Lara Peake (born ) is an English actress. On television, she is known for her roles in the Channel 4 series Born to Kill (2017) and the BBC Three series Mood (2022), and Reunion (2025). Her films include How to Talk to Girls at Parties (2017) and How to Have Sex (2023).

==Early life and education ==
Lara Peake was born in . She is from Nottingham, England.
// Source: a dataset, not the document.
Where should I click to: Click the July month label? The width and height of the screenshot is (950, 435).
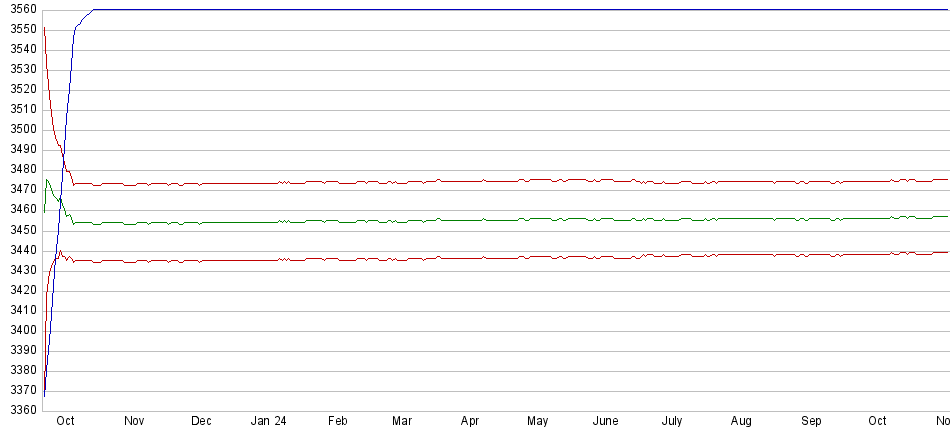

She has no formal training in acting, never having attended drama school, but joined the Inspire Academy in Nottingham, run by actor Luke Gell.

==Career==
Peake had her initial breakthrough at the age of 15, when she was cast opposite George MacKay in Duane Hopkins' independent feature film Bypass. This earned her a spot on the 2015 longlist for the British Independent Film Awards "Most Promising Newcomer".

She has a lead role in the 2016 coming-of-age film Spaceship. She appeared in Jo Brand's 2016 comedy vehicle Damned on Channel 4, and appeared in Tracey Ullman's Show on the BBC. She appeared with Nicole Kidman and Elle Fanning in the 2017 feature film How to Talk to Girls at Parties, adapted from a short story by fantasy writer Neil Gaiman. In the same year, she appeared in Channel 4's 2017 four-part psychological thriller series Born to Kill.

Peake appears in Final Score (2018) with Pierce Brosnan and Dave Bautista as a West Ham United fan who encounters terrorists during a match at the Boleyn Ground. In 2020 she appeared in the Netflix series The English Game written by Julian Fellowes, about the birth of professionalism in association football in Victorian England. Also in 2020, she played Madysun in the six-part series Brave New World.

In 2023, Peake appeared in How to Have Sex and was cast in the Disney+ television adaptation of Jilly Cooper's novel Rivals.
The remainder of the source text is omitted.